A model of the epigenetic switch. To the left is the “OFF” position where the RAR/RXR heterodimer is binding to a Retinoic Acid Response Element (RARE) in the absence of the retinoic acid ligand. This creates a corepressor binding site on the RAR (CoR binding site) and the corepressor has a histone deacetylase (HDAC3) binding site. As described in the text, this causes both a condensation of the chromatin and a repression of transcription. To the right is the “ON” position. When the retinoic acid ligand (RA) binds to the retinoic acid receptor (RAR) the receptor goes through an allosteric change eliminating the corepressor binding site and creating an association site for a coactivator (CoA). This also brings in a histone acetyltransferase (HA) that helps to open up the chromatin. The coactivator provides the association with the transcription complex to facilitate transcription.
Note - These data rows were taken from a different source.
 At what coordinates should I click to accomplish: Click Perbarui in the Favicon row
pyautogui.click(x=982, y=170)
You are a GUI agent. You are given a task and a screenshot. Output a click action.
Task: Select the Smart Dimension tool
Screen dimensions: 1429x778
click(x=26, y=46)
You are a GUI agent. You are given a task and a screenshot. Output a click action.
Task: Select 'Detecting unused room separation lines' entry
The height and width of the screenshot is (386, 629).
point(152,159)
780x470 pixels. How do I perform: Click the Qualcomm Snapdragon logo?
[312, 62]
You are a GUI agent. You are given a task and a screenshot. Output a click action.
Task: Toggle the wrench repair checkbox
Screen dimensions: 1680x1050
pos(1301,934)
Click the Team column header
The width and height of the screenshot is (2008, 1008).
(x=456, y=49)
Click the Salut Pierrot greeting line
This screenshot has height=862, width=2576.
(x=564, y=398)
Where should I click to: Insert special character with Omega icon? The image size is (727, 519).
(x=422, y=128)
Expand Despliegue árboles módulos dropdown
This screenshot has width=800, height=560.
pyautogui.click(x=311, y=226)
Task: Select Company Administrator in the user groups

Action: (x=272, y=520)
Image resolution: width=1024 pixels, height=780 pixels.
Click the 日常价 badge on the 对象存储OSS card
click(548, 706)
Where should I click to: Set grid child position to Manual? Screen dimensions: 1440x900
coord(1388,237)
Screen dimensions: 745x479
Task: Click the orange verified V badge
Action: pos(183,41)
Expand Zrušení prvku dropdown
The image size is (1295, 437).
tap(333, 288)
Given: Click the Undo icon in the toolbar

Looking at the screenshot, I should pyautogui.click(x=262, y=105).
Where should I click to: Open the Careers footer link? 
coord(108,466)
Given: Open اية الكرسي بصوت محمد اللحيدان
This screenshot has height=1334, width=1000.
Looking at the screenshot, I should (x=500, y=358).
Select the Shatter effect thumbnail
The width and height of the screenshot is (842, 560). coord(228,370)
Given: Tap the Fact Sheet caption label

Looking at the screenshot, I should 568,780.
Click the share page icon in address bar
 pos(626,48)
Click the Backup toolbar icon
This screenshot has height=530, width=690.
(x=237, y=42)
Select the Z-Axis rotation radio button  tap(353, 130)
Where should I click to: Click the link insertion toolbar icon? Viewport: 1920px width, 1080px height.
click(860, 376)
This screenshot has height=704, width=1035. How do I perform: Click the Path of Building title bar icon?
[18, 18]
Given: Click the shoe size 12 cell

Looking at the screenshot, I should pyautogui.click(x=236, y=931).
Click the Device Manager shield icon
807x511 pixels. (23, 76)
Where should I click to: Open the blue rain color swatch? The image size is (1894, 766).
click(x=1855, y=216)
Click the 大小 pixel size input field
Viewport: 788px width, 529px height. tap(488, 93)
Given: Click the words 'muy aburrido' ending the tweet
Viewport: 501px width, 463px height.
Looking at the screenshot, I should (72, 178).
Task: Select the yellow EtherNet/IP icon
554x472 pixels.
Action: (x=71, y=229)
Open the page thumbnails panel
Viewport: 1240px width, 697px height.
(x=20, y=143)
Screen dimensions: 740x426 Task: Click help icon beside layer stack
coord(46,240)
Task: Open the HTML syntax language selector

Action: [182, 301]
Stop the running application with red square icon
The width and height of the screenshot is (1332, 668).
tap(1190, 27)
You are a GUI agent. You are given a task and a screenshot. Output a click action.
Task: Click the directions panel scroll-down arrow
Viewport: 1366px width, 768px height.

This model is derivative of several studies on individual components of the RAR corepressor complex in cell culture.

Figure 2

Retinoic acid receptors, domains, and response elements. A. The basic domain structure of the members of the steroid superfamily including the retinoic acid receptors (RARs) and the retinoid-X receptors (RXRs). B. A comparison of the identified mouse/human RARs and RXRs and the zebrafish rars and rxrs. Because the fish went through an additional genomic duplication, some genes in zebrafish have duplicates, such as the rar a and rar g genes. In addition no rar b genes have been identified for zebrafish. C. The DNA binding sequences that RAR/RXR heterodimers bind to are named RAREs. In the genome, these can take many forms but in many cases they are direct repeats. A prototypical RARE is shown and based upon a study by (Umesono K, et al. 1991).

Figure 3

Identification of mRNAs for z smrt, z ncor, z rar aa and z rar ab in 8-cell embryos before the embryonic genome turns on. This figure plus separate in situ hybridizations with z rxr ab, z rxr ga, zebrafish histone deacetylase 3 (z hdac3) in 8-cell embryos and oocytes support the hypothesis that the molecular machinery for repression is available at the time of fertilization. The z rar aa and z rar ab in situs are consistent with PCR data of Waxman and Yelon (Waxman JS and Yelon D 2007).

Figure 4

Transgenic indicator embryos for the developmental detection of retinoic acid receptor activity. The transgenes are identical except for the reporter. Both have 3 RARE elements coupled the Herpes simplex virus thymidine kinase promoter. The mouse transgene (left) is driving the bacterial beta-galactosidase gene while the zebraifish transgene is driving a Green Fluorescent Protein gene. Note that both are expressed in the neural tube. For details of developmental expression see (Balkan W, et al. 1992) and (Perz-Edwards A, et al. 2001) studies.

Figure 5

Raldh2 in situ hybridization at different developmental stages. A. Tailbud stage. B.10 somite stage-note the distinct localization in the somites adjacent to the neural tube. C.14 somite stage, flatmount. D. 20 somites stage, side view. The cartoon below represents the expression of the raldh2 in the somites—its expression in the brain is not included in the cartoon.

Figure 6

Retinoid pathways for the synthesis and oxidation of retinoic acid. Retinoic acid comes from either vitamin A or beta-carotene that is converted to retinal via retinol dehydrogenases. Retinoic acid is produced by the action of one of several retinal dehydrogenases, the major early embryonic enzyme being retinaldehyde dehydrogenase 2.

Figure 7

Cyp26b1 (blue)/Raldh2 (red) expression at 30h and 48hpf. Lateral views of in situ hybridization localization of the cyp26b1 and ralhd2 mRNAs in A. 30hpf embryo and B. 48hpf embryo. Note the discrete localization of cyp26b1 in the brain and the expression of raldh2 in the eye. More detailed expression of both of these can be found in the (Dobbs-McAuliffe B, et al. 2004) and (Zhao Q, et al. 2005) studies from this laboratory and a more detailed study showed the expression of all three of the cyp26 mRNAs can be found in (Hernandez RE, et al. 2007) study.

Figure 8

A retinoic acid pulse increases the number of neurons in the embryo. Upper right is the experimental timing. 10^-6 M retinoic acid was used to exposed embryos from 10hpf to 14hpf. They were washed out of the retinoic acid, allowed to grow to 24hpf fertilization, fixed and quantified for neuron numbers from somites 8-17.